====== Given text ======
But there is one thing future historians will surely remark upon, and that is the utter poverty of imagination that characterized U.S. foreign policy in the late 1990's. They will note that one of the seminal events of this century took place between 1989 and 1992 -- the collapse of the Soviet Empire, which had the capability, imperial intentions and ideology to truly threaten the entire free world. Thanks to Western resolve and the courage of Russian democrats, that Soviet Empire collapsed without a shot, spawning a democratic Russia, setting free the former Soviet republics and leading to unprecedented arms control agreements with the U.S.  

And what was America's response? It was to expand the NATO Cold-War alliance against Russia and bring it closer to Russia's borders. Yes, tell your children, and your children's children, that you lived in the age of Bill Clinton and William Cohen, the age of Madeleine Albright and Sandy Berger, the age of Trent Lott and Joe Lieberman, and you too were present at the creation of the post-Cold-War order, when these foreign policy Titans put their heads together and produced . . . a mouse.
======
Given task A: Translate this sentence from the passage on NATO expansion into French: "It was to expand the NATO Cold-War alliance against Russia and bring it closer to Russia's borders."
Given task B: Proceed with the passage on NATO expansion, picking up after its final sentence.
====== Source excerpt ======
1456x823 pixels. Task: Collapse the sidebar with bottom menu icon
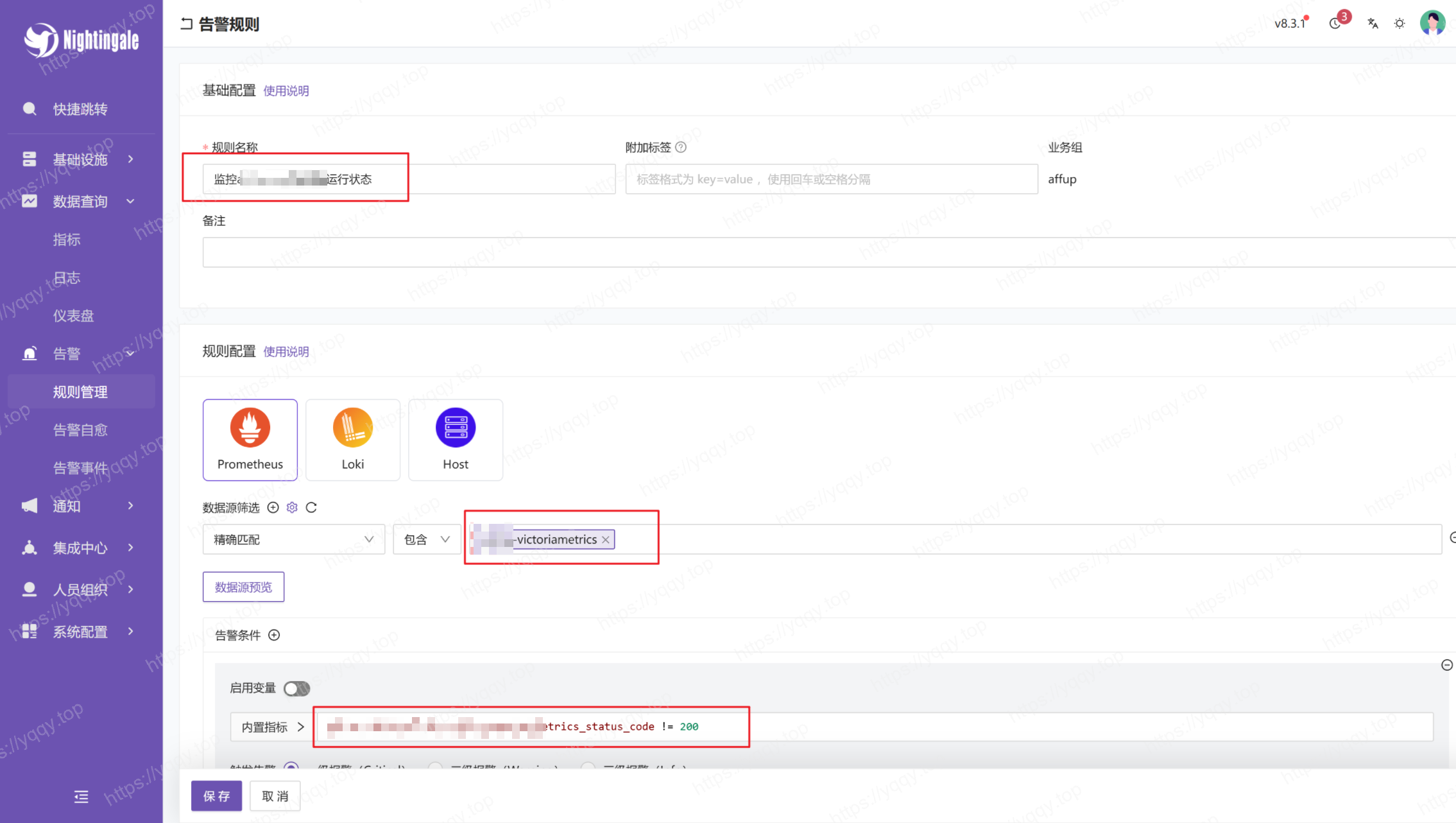(x=81, y=797)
======
Written reply A: Elle a consisté à élargir l'alliance de guerre froide de l'OTAN dirigée contre la Russie et à la rapprocher des frontières de la Russie.

Written reply B:
We are in the age of midgets. The only good news is that we got here in one piece because there was another age -- one of great statesmen who had both imagination and courage.  

As he said goodbye to me on the phone, Mr. Kennan added just one more thing: "This has been my life, and it pains me to see it so screwed up in the end." 

Sergei Roy
Former Editor-in-Chief, Moscow News

Who Can Stop Cold War II?

Those of us who have lived through, and perhaps contributed to, the collapse of the Communist regime in Russia (then the Soviet Union) remember the years 1989 to 1992 with very mixed feelings. 

There is, on the one hand, the sweetness of nostalgia for the time when the constant nagging fear, often subliminal, that our whole world might suddenly and swiftly come to an end in a nuclear holocaust or nuclear winter, gave way to euphoria about eternal peace just round the corner. In fact, it was not just peace but brotherhood of men in the spirit of "Umarmt euch, Millionen," especially the Millionen of the West (primarily of the USA) and of the East (primarily of the Soviet Union, which was then rapidly becoming the Former Soviet Union). And for a while they did embrace each other quite ecstatically, often with tears in their eyes at the incredible discovery that the other side was human, too. "They're just like us!"

There is, on the other hand, the sense of bitterness and shame that one could have been credulous enough, in fact gullible and stupid enough, to believe that the winners in the Cold War (or the politicos who saw themselves as such) would do anything so sensible, reasonable, and plain practically profitable to all concerned, as to go and build this Brave New World hand in hand with the vanquished side.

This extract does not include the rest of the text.